■ **AVAILABLE RECORDS**
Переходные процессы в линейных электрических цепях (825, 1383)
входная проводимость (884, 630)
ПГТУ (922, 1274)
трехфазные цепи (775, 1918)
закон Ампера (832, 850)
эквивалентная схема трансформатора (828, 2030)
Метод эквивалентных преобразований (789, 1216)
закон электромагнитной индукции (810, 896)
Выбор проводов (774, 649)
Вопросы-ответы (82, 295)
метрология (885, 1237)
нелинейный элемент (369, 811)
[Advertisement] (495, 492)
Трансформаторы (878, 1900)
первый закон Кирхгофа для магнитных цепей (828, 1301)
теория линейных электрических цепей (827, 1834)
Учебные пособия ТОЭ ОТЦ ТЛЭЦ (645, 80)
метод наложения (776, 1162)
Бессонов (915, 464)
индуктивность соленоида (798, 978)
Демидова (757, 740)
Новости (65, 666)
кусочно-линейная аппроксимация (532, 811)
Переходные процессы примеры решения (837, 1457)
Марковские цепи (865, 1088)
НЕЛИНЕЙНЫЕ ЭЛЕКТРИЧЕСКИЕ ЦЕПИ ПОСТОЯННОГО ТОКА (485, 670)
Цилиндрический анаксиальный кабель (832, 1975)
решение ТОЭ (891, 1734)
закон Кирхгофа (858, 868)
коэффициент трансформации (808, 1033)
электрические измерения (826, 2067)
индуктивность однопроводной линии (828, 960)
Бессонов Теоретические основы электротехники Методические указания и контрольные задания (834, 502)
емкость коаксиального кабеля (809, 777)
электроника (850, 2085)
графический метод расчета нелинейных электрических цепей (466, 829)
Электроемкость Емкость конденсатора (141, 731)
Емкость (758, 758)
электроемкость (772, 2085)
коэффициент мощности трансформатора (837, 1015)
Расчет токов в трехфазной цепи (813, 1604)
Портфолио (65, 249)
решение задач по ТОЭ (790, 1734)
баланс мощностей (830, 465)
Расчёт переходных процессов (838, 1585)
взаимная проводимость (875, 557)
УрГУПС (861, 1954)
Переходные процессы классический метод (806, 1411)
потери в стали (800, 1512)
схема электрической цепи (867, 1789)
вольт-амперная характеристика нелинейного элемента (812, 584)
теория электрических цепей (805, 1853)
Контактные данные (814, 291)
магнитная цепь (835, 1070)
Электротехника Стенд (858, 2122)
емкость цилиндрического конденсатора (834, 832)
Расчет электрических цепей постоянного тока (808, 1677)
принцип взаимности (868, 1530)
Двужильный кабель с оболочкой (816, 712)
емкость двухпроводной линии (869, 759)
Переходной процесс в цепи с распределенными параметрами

■ **CHALLENGE**
Reproduce all of the records above verbatim, in their original order, one per line.

■ **EXERCISE ANSWER**
Переходные процессы в линейных электрических цепях (825, 1383)
входная проводимость (884, 630)
ПГТУ (922, 1274)
трехфазные цепи (775, 1918)
закон Ампера (832, 850)
эквивалентная схема трансформатора (828, 2030)
Метод эквивалентных преобразований (789, 1216)
закон электромагнитной индукции (810, 896)
Выбор проводов (774, 649)
Вопросы-ответы (82, 295)
метрология (885, 1237)
нелинейный элемент (369, 811)
[Advertisement] (495, 492)
Трансформаторы (878, 1900)
первый закон Кирхгофа для магнитных цепей (828, 1301)
теория линейных электрических цепей (827, 1834)
Учебные пособия ТОЭ ОТЦ ТЛЭЦ (645, 80)
метод наложения (776, 1162)
Бессонов (915, 464)
индуктивность соленоида (798, 978)
Демидова (757, 740)
Новости (65, 666)
кусочно-линейная аппроксимация (532, 811)
Переходные процессы примеры решения (837, 1457)
Марковские цепи (865, 1088)
НЕЛИНЕЙНЫЕ ЭЛЕКТРИЧЕСКИЕ ЦЕПИ ПОСТОЯННОГО ТОКА (485, 670)
Цилиндрический анаксиальный кабель (832, 1975)
решение ТОЭ (891, 1734)
закон Кирхгофа (858, 868)
коэффициент трансформации (808, 1033)
электрические измерения (826, 2067)
индуктивность однопроводной линии (828, 960)
Бессонов Теоретические основы электротехники Методические указания и контрольные задания (834, 502)
емкость коаксиального кабеля (809, 777)
электроника (850, 2085)
графический метод расчета нелинейных электрических цепей (466, 829)
Электроемкость Емкость конденсатора (141, 731)
Емкость (758, 758)
электроемкость (772, 2085)
коэффициент мощности трансформатора (837, 1015)
Расчет токов в трехфазной цепи (813, 1604)
Портфолио (65, 249)
решение задач по ТОЭ (790, 1734)
баланс мощностей (830, 465)
Расчёт переходных процессов (838, 1585)
взаимная проводимость (875, 557)
УрГУПС (861, 1954)
Переходные процессы классический метод (806, 1411)
потери в стали (800, 1512)
схема электрической цепи (867, 1789)
вольт-амперная характеристика нелинейного элемента (812, 584)
теория электрических цепей (805, 1853)
Контактные данные (814, 291)
магнитная цепь (835, 1070)
Электротехника Стенд (858, 2122)
емкость цилиндрического конденсатора (834, 832)
Расчет электрических цепей постоянного тока (808, 1677)
принцип взаимности (868, 1530)
Двужильный кабель с оболочкой (816, 712)
емкость двухпроводной линии (869, 759)
Переходной процесс в цепи с распределенными параметрами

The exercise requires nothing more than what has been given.